- **WHAT TO DO**:
From the line that holds "This screenshot has height=614, width=1218." to the last line below, retype everything exactly and nothing else; omit pictures.
■ ■ ■ ■
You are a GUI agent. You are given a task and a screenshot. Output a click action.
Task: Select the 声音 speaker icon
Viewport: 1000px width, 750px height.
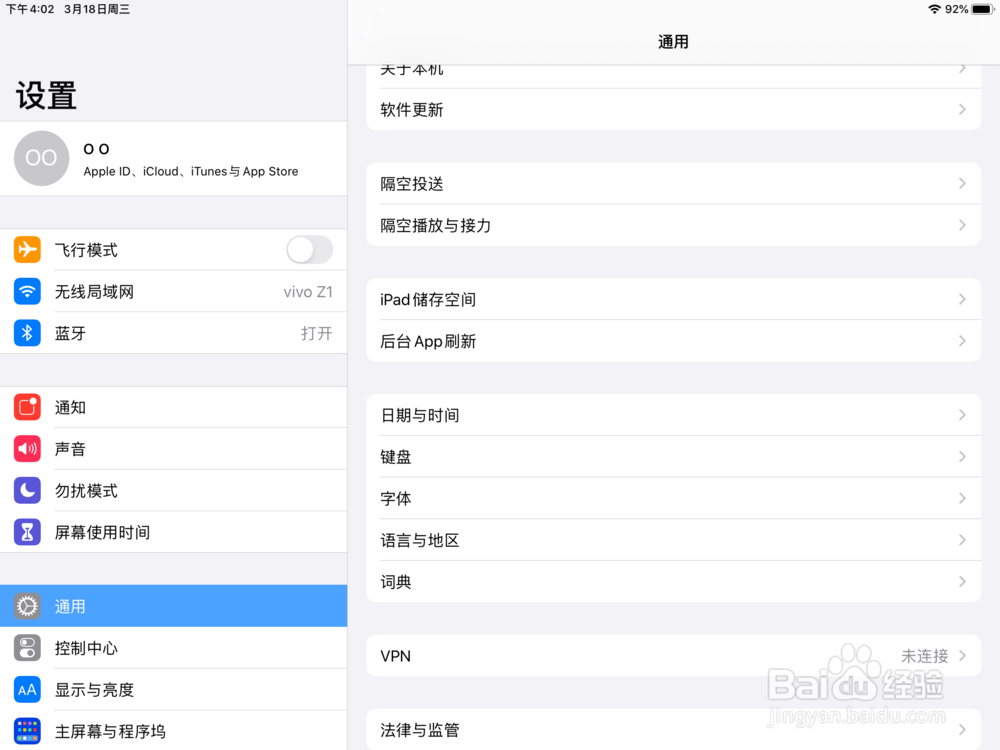tap(26, 449)
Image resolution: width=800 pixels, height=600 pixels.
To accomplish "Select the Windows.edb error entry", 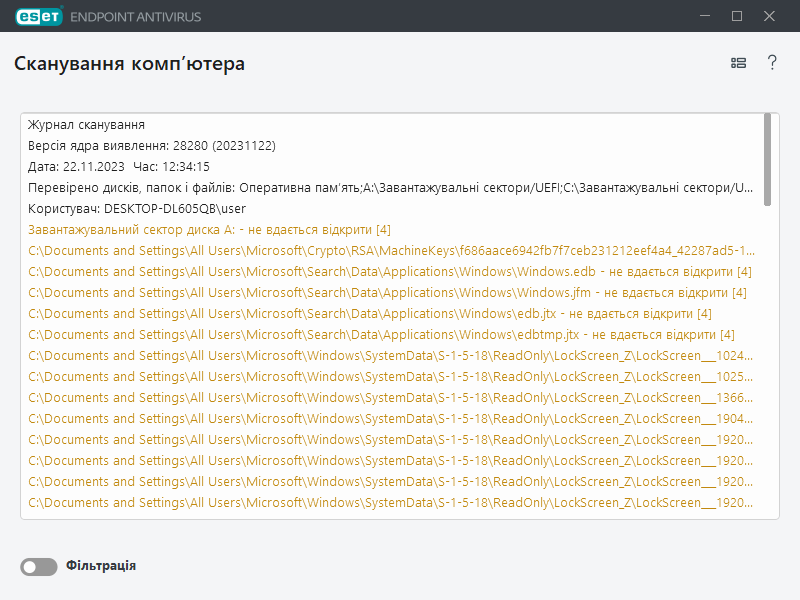I will (x=390, y=272).
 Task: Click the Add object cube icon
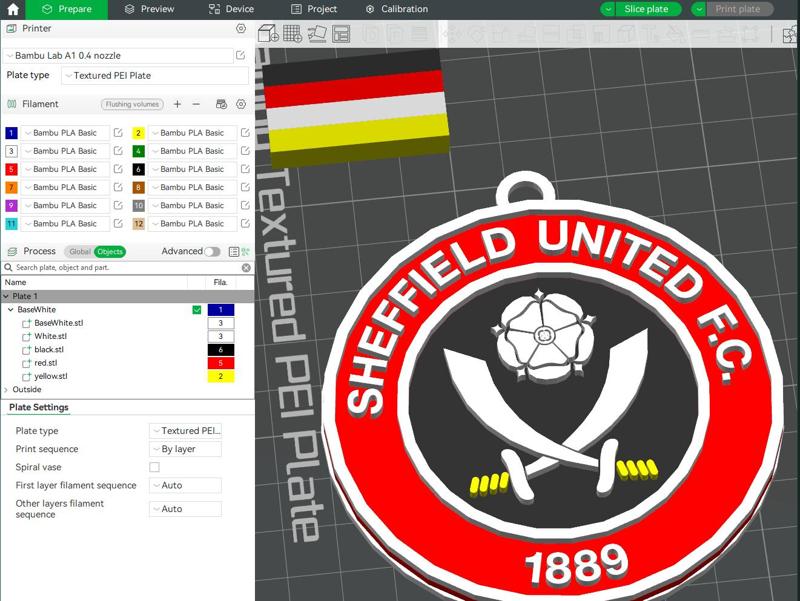(x=266, y=33)
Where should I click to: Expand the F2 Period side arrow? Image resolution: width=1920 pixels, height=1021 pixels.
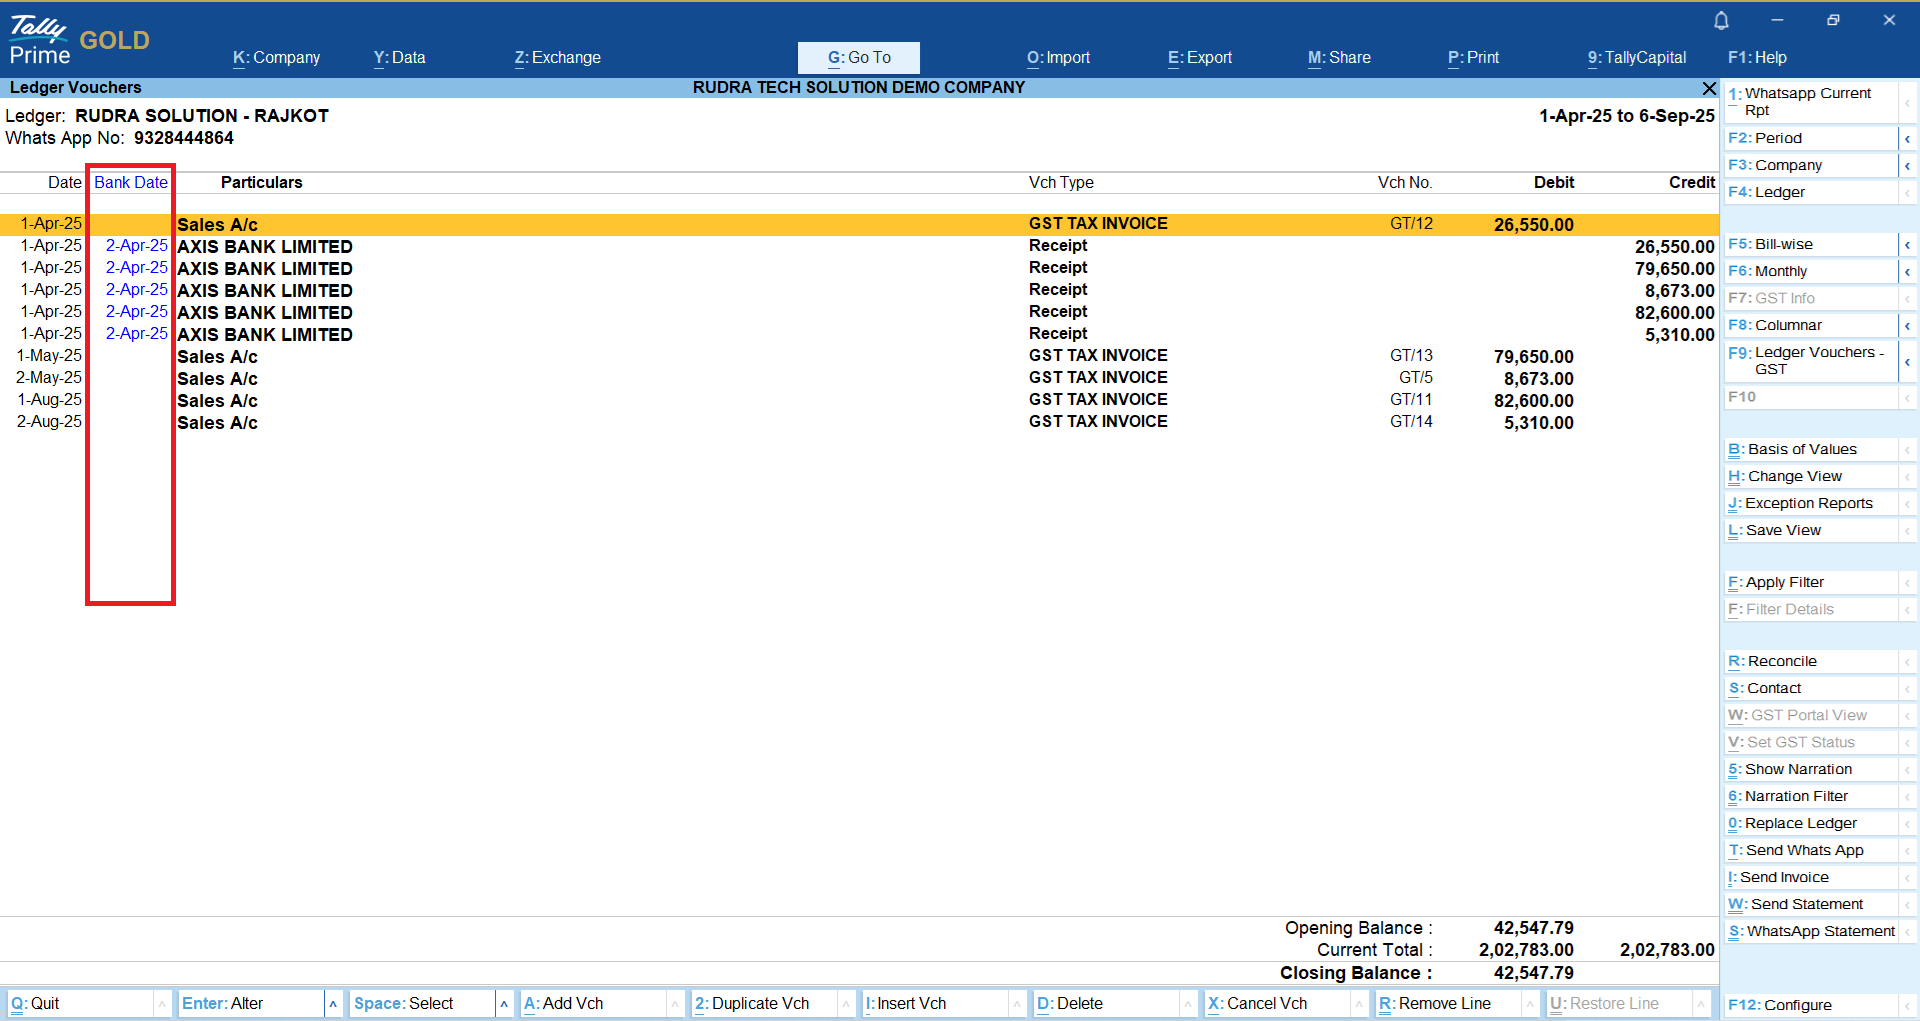coord(1907,138)
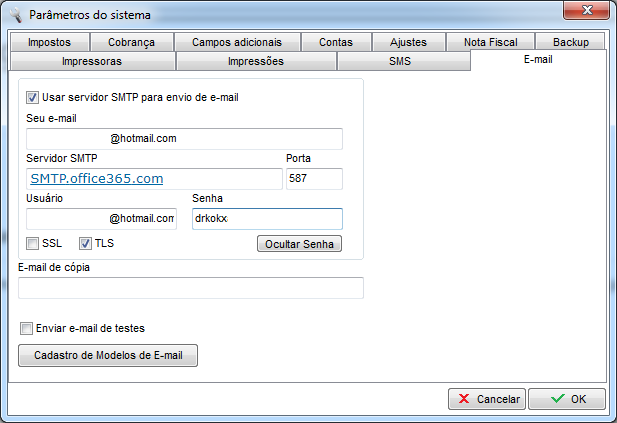The width and height of the screenshot is (617, 423).
Task: Open the Campos adicionais tab
Action: pyautogui.click(x=236, y=42)
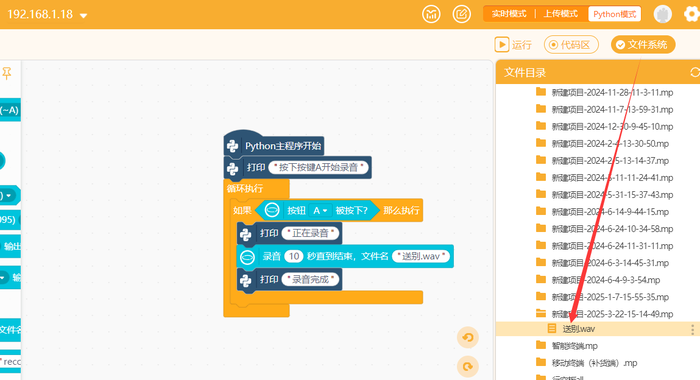This screenshot has width=700, height=380.
Task: Select Python模式 mode
Action: click(x=615, y=14)
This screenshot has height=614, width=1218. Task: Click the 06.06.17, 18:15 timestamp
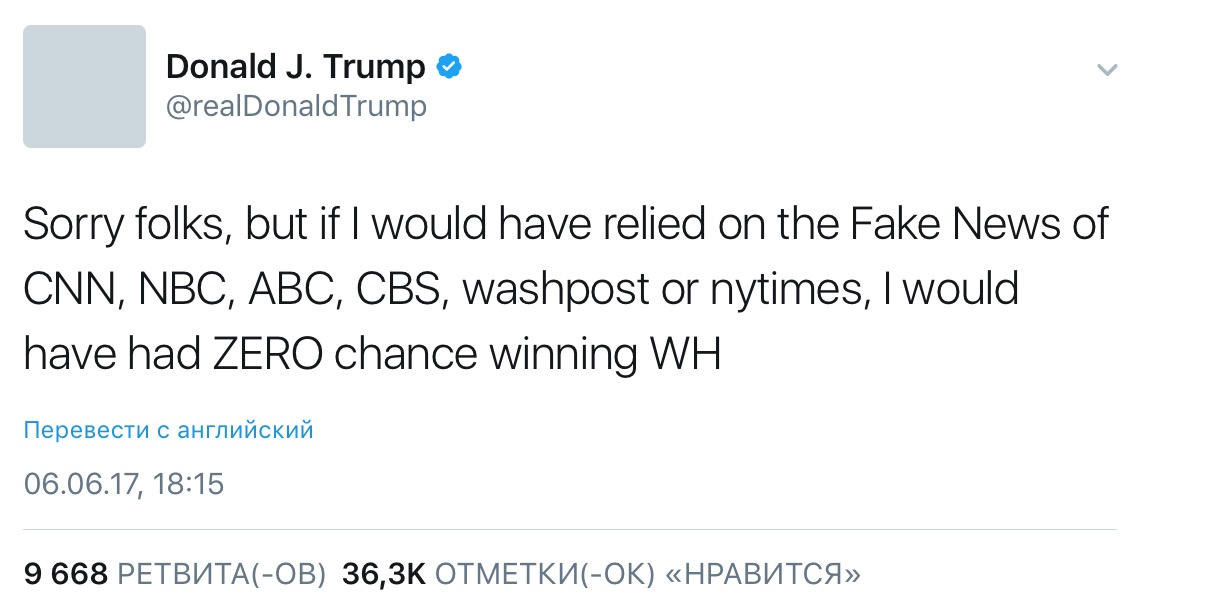point(124,485)
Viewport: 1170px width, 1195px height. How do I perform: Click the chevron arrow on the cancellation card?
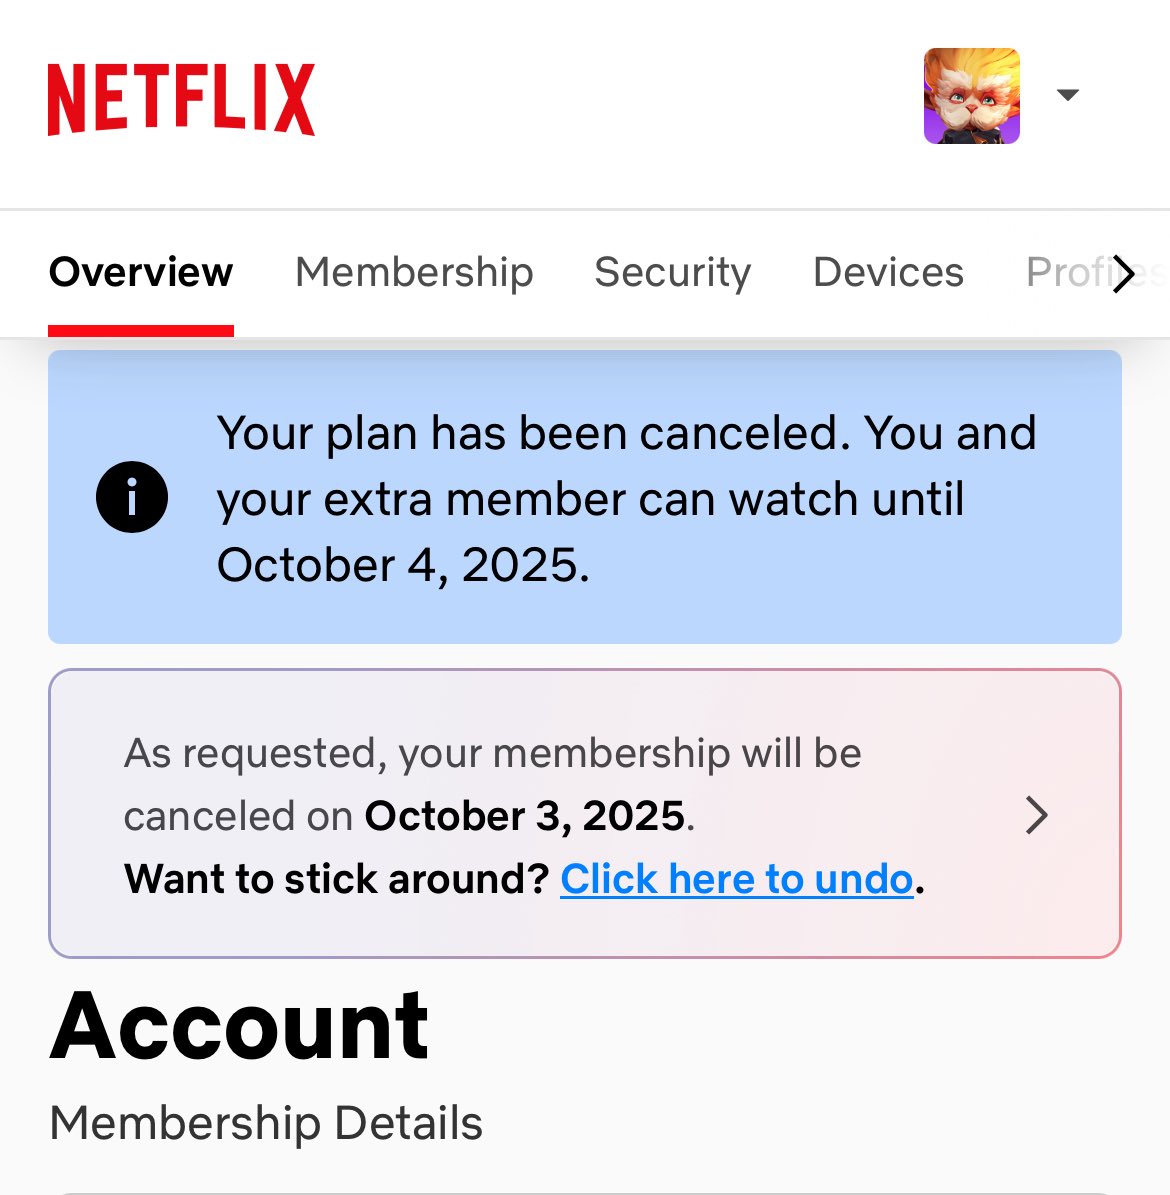pos(1037,815)
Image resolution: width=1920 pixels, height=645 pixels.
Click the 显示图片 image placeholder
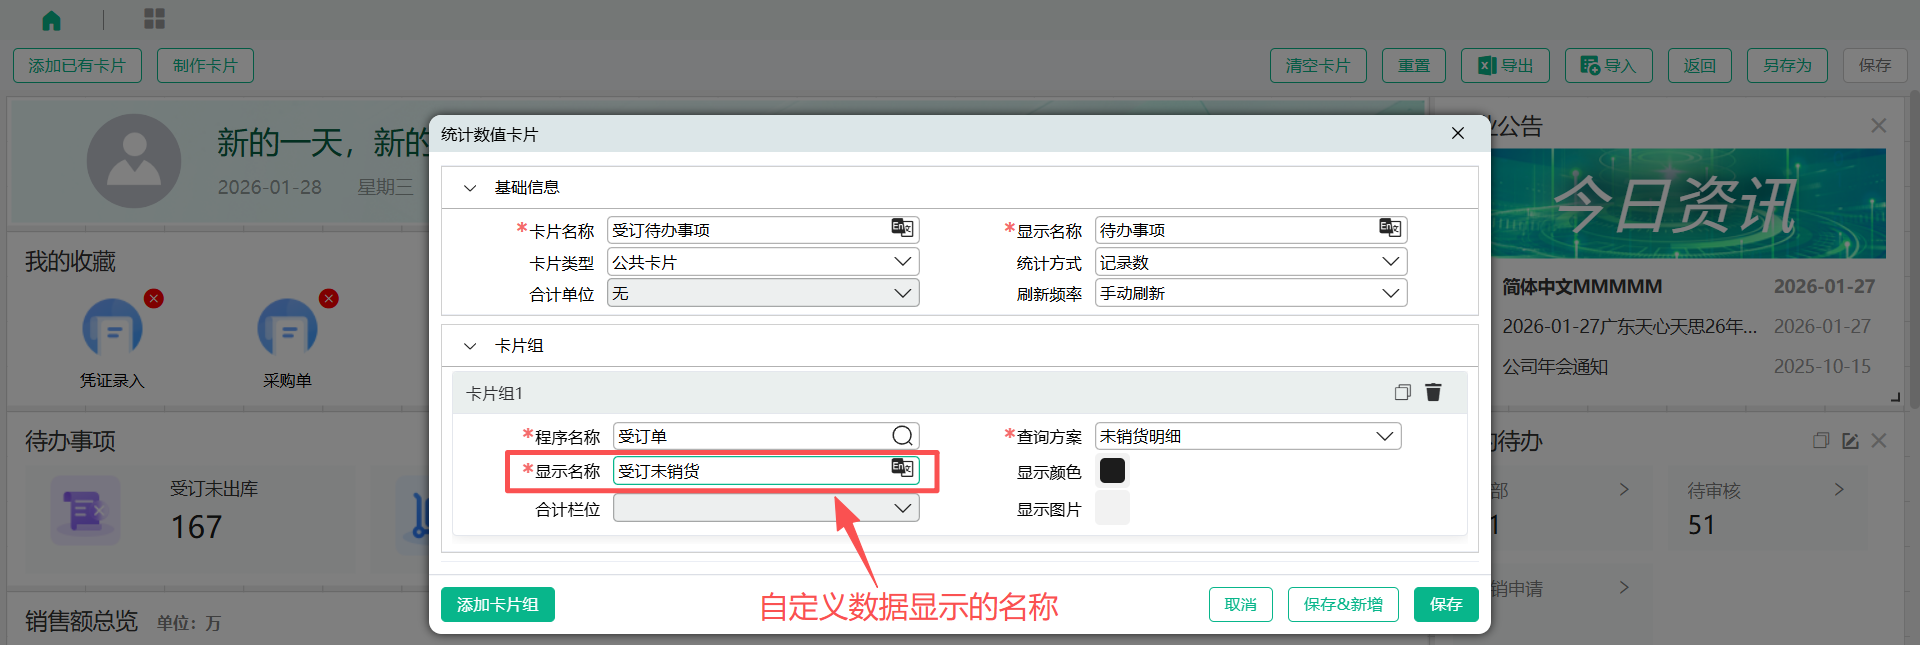pyautogui.click(x=1112, y=508)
■ ■ ■ ■
- **ANSWER BELOW**:
This screenshot has height=614, width=1218. Task: Click the 06.06.17, 18:15 timestamp
point(124,485)
Viewport: 1170px width, 1195px height. How do I perform: Click the chevron arrow on the cancellation card?
pos(1037,815)
Image resolution: width=1920 pixels, height=645 pixels.
Click the 显示图片 image placeholder
pyautogui.click(x=1112, y=508)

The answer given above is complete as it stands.